From the data below, retype exactly the lines starting with the one that contains "Where should I click to: Click the pencil" and ending with the one that contains "Given: Maximize the", both included.

____ The data

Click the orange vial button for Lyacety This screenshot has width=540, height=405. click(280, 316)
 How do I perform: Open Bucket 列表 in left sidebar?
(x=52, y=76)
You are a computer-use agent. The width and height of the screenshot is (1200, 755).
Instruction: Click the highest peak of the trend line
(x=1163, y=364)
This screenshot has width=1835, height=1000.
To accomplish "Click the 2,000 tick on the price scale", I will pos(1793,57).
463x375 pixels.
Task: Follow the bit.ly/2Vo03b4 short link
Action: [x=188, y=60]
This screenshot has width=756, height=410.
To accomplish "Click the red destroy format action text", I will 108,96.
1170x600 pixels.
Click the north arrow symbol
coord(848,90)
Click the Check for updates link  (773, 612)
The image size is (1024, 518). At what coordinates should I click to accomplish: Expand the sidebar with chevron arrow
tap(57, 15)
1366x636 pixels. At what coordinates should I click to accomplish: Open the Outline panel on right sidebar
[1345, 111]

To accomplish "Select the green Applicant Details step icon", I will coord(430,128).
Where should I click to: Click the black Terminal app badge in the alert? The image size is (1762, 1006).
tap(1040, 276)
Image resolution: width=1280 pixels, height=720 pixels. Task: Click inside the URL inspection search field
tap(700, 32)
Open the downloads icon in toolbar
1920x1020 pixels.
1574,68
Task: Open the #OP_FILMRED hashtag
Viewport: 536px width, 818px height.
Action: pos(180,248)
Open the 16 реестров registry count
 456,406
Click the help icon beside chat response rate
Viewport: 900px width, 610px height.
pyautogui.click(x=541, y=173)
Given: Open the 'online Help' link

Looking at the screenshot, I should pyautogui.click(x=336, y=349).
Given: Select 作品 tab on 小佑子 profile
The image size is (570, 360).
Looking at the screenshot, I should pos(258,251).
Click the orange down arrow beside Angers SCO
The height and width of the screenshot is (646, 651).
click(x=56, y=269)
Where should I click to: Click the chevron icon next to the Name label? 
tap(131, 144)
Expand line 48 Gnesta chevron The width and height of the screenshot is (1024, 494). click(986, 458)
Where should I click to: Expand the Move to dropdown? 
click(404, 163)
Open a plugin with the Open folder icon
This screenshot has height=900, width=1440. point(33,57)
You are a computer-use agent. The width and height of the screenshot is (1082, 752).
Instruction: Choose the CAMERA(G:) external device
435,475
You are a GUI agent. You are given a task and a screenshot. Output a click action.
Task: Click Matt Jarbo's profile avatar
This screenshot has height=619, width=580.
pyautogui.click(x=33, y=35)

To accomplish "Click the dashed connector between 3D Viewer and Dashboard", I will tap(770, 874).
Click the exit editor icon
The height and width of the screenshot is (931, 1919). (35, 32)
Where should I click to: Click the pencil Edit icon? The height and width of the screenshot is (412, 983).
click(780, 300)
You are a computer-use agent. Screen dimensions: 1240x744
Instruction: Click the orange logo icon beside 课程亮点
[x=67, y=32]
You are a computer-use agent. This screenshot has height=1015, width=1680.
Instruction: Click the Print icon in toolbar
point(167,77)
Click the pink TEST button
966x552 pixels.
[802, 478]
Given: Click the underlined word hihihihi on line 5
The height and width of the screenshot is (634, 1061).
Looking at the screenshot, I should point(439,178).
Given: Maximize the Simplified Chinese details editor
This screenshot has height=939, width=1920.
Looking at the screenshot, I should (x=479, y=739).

________

#### Output of the exercise
Where should I click to: Click the pencil Edit icon? The height and width of the screenshot is (412, 983).
click(780, 300)
You are a computer-use agent. Screen dimensions: 1240x744
Instruction: Click the orange logo icon beside 课程亮点
[x=67, y=32]
You are a computer-use agent. This screenshot has height=1015, width=1680.
Instruction: Click the Print icon in toolbar
point(167,77)
Click the pink TEST button
966x552 pixels.
[802, 478]
Given: Click the underlined word hihihihi on line 5
The height and width of the screenshot is (634, 1061).
Looking at the screenshot, I should point(439,178).
Given: Maximize the Simplified Chinese details editor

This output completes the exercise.